■ Given instruction 1:
In the records, turn the lines from the one containing "Click the Report button" through the end of the records, both included, into a numbered list without blank lines. Leave the pictures out.

■ Text shown:
== == ==
Old problem, new solution

Intro

I've had a nagging problem on the side, and I wasn't exactly satisfied with the solutions I came up with. In hindsight the current solution seems a bit obvious to me, but sometimes things do not cross our mind when they should. A quick warning that there's going to be code ahead, and all of it is not going to be pretty. So whether or not you are of the coding type, prepare yourself.

The Problem

Since Flower has its own IR that needs to be both runnable and transpilable to LLVM, I've had an issue both finalising the format and having a good way to debug the code generation. I used to have completely separate implementations of generating the bytecode, executing the bytecode, and disassembling the bytecode. That proved to be quite cumbersome, as if I had bug in one of the things, it was a bit of a pain to debug which one was wrong. Codegen is still distinct from the other parts, but it is much less of a problem now than it used to be.

How things were implemented

The disassembler was written in simple way, using a switch to check the opcode, then simply call a function to disassemble the instruction accordingly. This was a working solution and was "good enough" for a while.

This was basically the core of what I had

static std::string disassemble_instruction(
    uint8_t*& ip,
    const uint8_t* end_ptr) noexcept
{
    if (ip >= end_ptr)
== == ==
■ Given instruction 2:
According to the post about Flower's IR, which bytecode tasks did the author once handle with completely separate implementations? List them.

■ Stored data:
== == ==
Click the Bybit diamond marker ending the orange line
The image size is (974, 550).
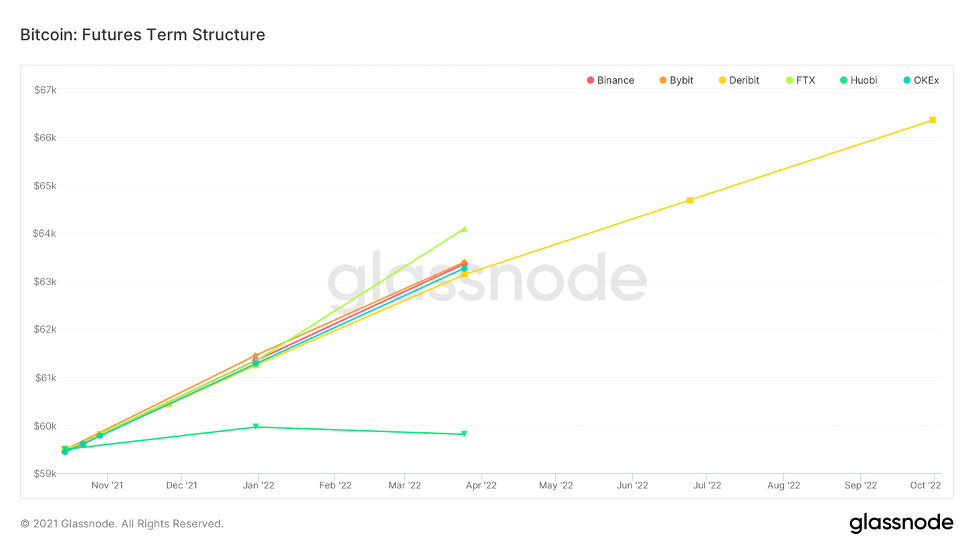click(464, 263)
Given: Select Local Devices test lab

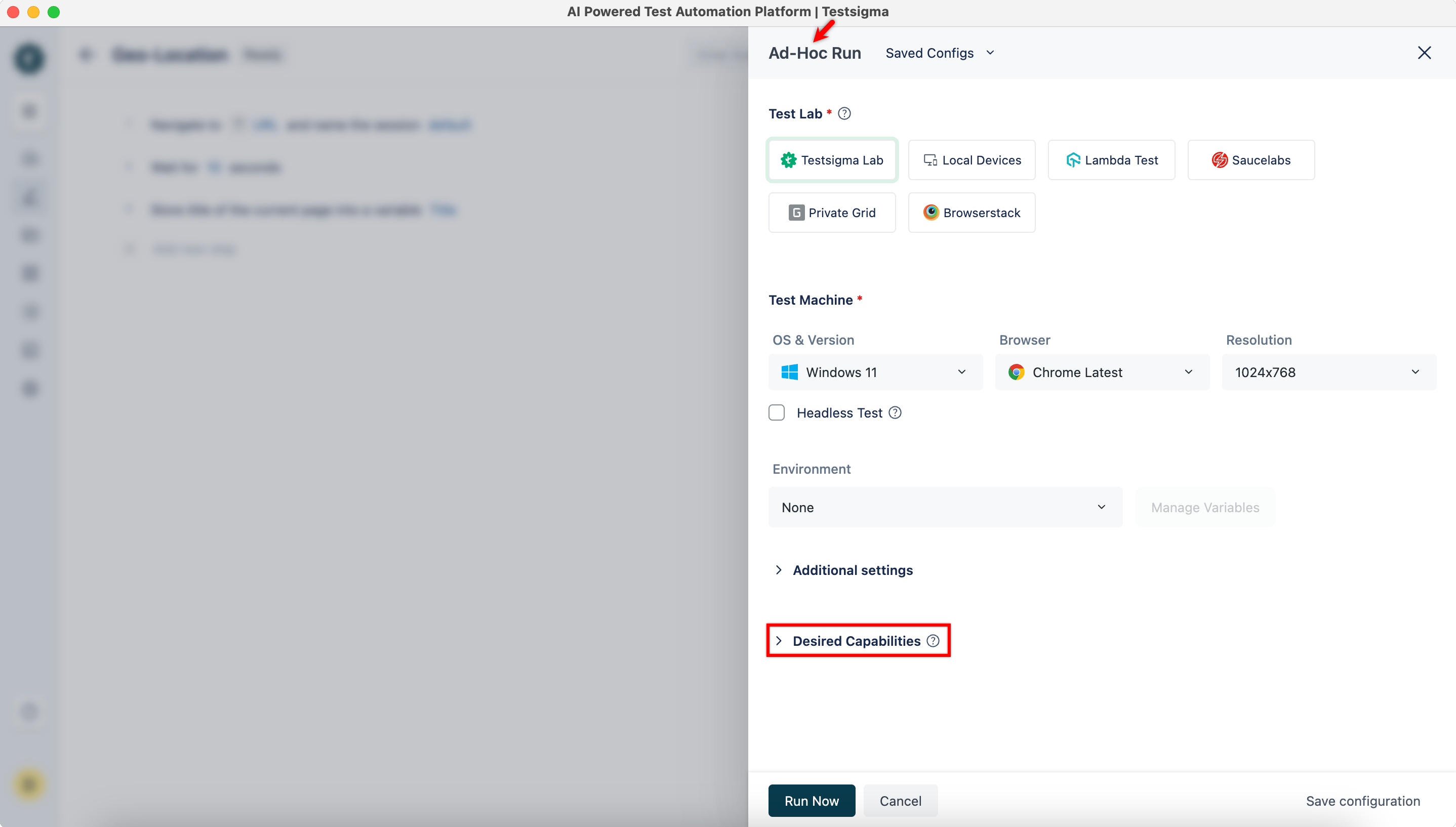Looking at the screenshot, I should tap(972, 160).
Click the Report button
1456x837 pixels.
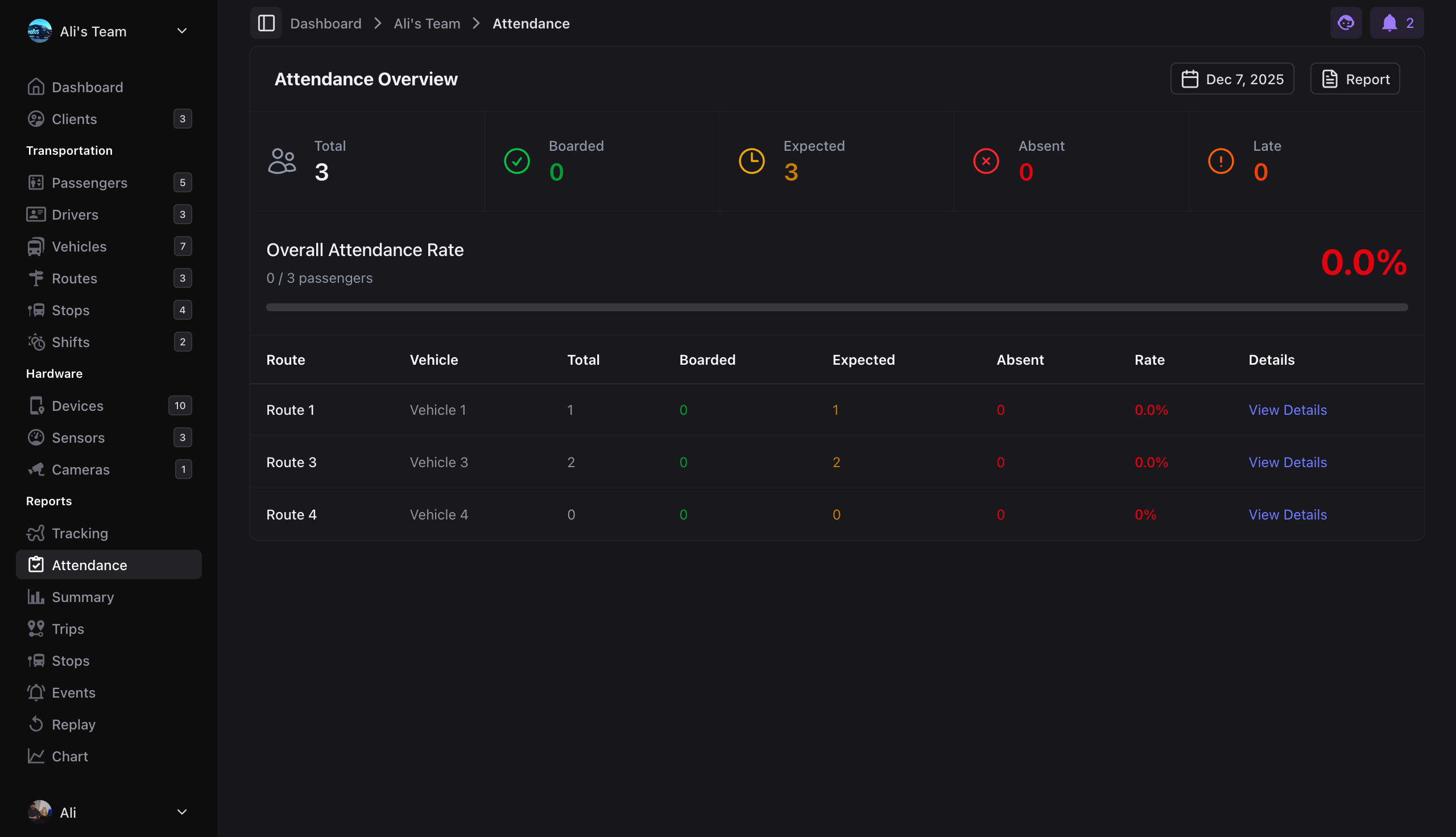1354,79
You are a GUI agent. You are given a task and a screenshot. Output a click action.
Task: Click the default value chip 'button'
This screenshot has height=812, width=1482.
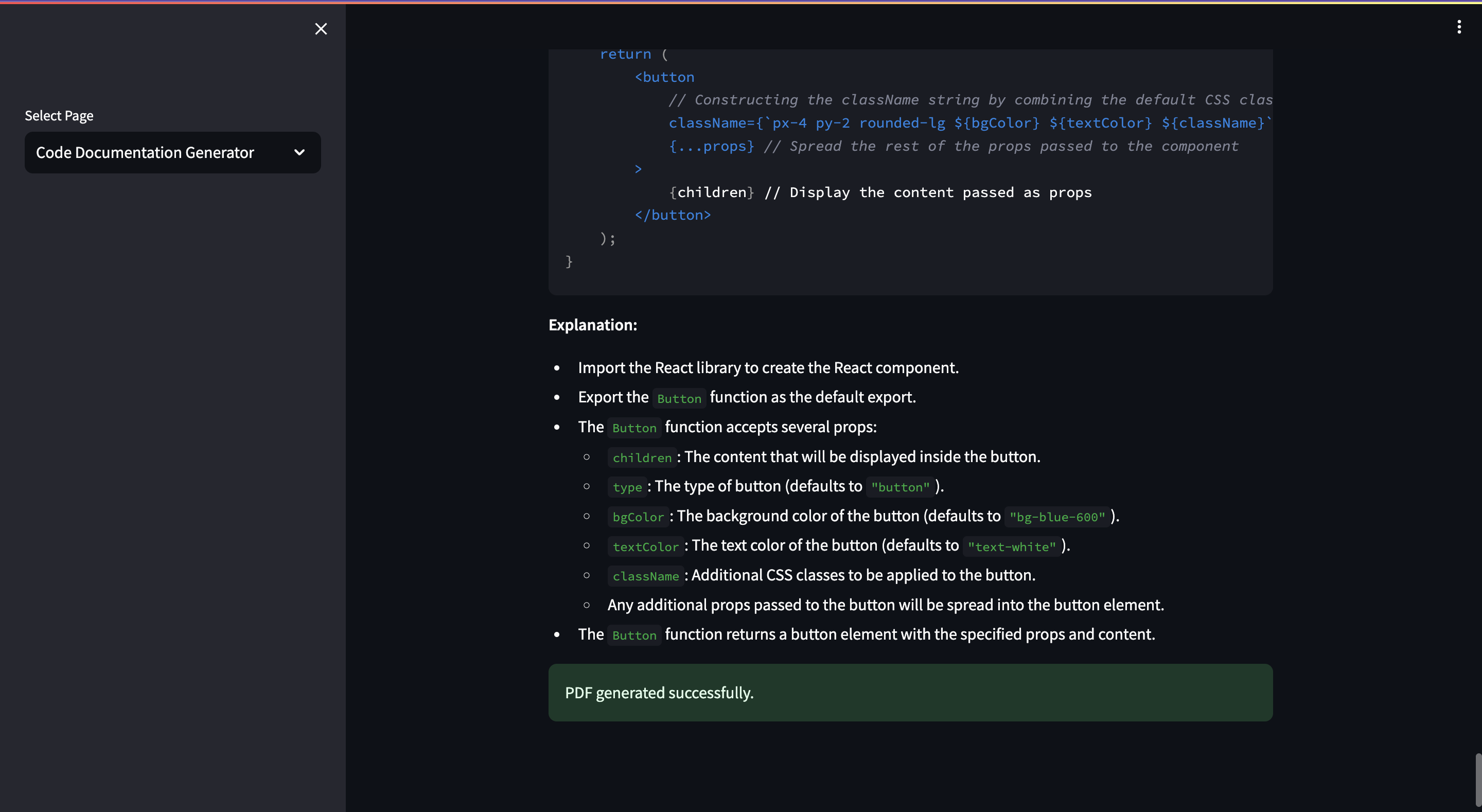900,487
== == ==
■ Written answer 1:
1. Click the Report button
2. 1456x837 pixels.
3. 1354,79
4. You are a GUI agent. You are given a task and a screenshot. Output a click action.
5. Task: Click the default value chip 'button'
6. This screenshot has height=812, width=1482.
7. 900,487

■ Written answer 2:
- Generating the bytecode
- Executing the bytecode
- Disassembling the bytecode